___ Fragmento de la página ___

Lo que sí ha dado lugar a debate, o mejor, a una letanía de lamentaciones, es el efecto del turismo de masas en determinados puntos de la costa y, muy en especial, en la ciudad de Barcelona, cuya vida cotidiana empieza a verse profundamente alterada desde el punto de vista de sus habitantes. Por una parte, el turismo etílico de fin de semana o incluso de una sola y prolongada noche, con su secuela de broncas, ruido y un vasto sembrado escatológico. Por otra, el volumen y peso de un turismo que pasea sus carnes por toda la ciudad en bañador y sandalias. Y, acorde con la demanda, el centro urbano que se configura en una inmensa superficie comercial de prendas y comida basura. En cuanto a los monumentos, es fácil localizarlos por las pacientes colas que los envuelven, los grupos que se arraciman, las cámaras que se alzan a modo de salutación al sol. Imposible no acordarse de Evelyn Waugh, que vio en la moda del pantalón corto el signo de la irrevocable decadencia de Gran Bretaña.

Las consideraciones que cabe hacer son pocas. En primer lugar, la buena noticia que todo eso representa desde el punto de vista de la balanza de pagos, ya que semejante importación de contingentes turísticos supone en realidad la mejor de nuestras exportaciones, cuyo imparable crecimiento, año tras año, viene a compensar la curva decreciente de tantas otras. Es decir: que no tiene sentido promover por un lado el máximo crecimiento turístico y lamentar, por otro, el éxito alcanzado, sabiendo además que mayores serían los lamentos si por algún motivo tal paradoja dejara de producirse. En segundo lugar, el consuelo de que algo parecido y hasta peor está ocurriendo en muchos otros sitios, París, Roma, Londres, Praga y tantos otros destinos turísticos, donde a lo que la ciudad es hay que añadir gran número de atracciones propias de un parque temático, como los itinerarios del Código da Vinci en el caso de París o las peleas de gladiadores en el coliseo romano. Por no hablar ya de los espectáculos añadidos a la playa o a los infatigables cruceros que a modo de autocares flotantes van rebotando de un puerto a otro. Recuerdo que en la India, en el curso de la grabación de un documental, guiados simplemente por la intuición, acertamos a dar con un esplendoroso templo dedicado a Visnú. Aparte de unos pocos fieles, la calma era tan absoluta como la quieta superficie de las aguas verdes del estanque: ni un solo turista. "¿Por qué no nos callamos el nombre de este sitio?", sugirió el realizador con gesto aprensivo. Le hice caso y creo que hice muy bien.

___

Problemas por resolver.
(1) En el fragmento sobre el turismo en Barcelona, ¿qué vio Evelyn Waugh como señal de la decadencia irrevocable de Gran Bretaña?
(2) Nombra todas las ciudades que el fragmento sobre el turismo menciona como otros destinos donde pasa algo parecido o incluso peor que en Barcelona.

___ Datos disponibles ___

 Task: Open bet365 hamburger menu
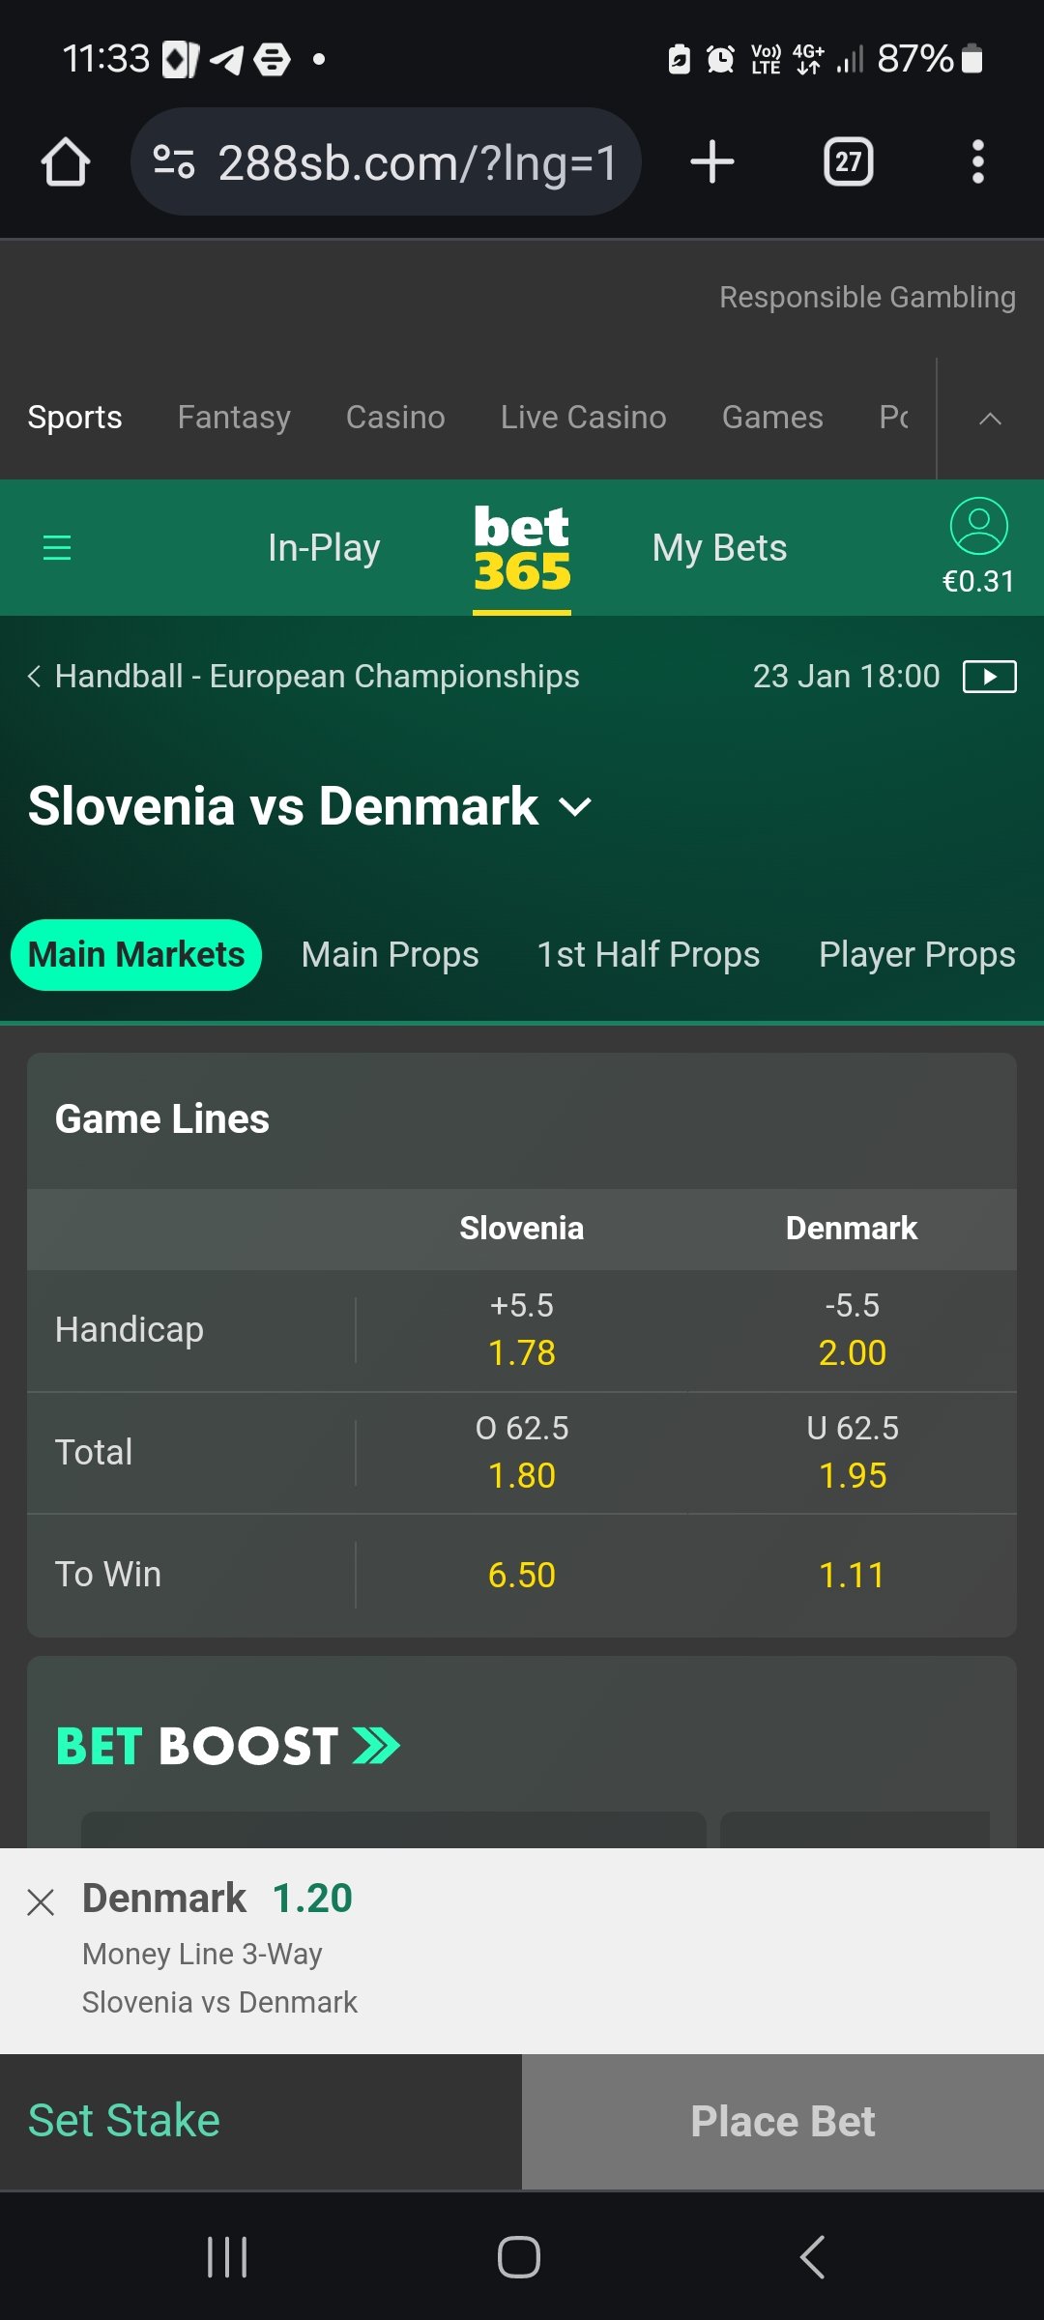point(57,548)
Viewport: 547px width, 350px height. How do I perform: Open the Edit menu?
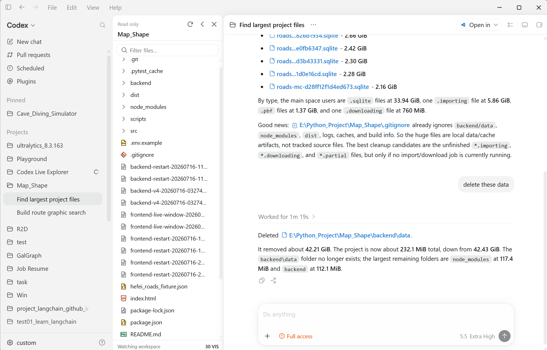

___

Conjunto de respuestas.
(1) La moda del pantalón corto.

(2) París, Roma, Londres y Praga.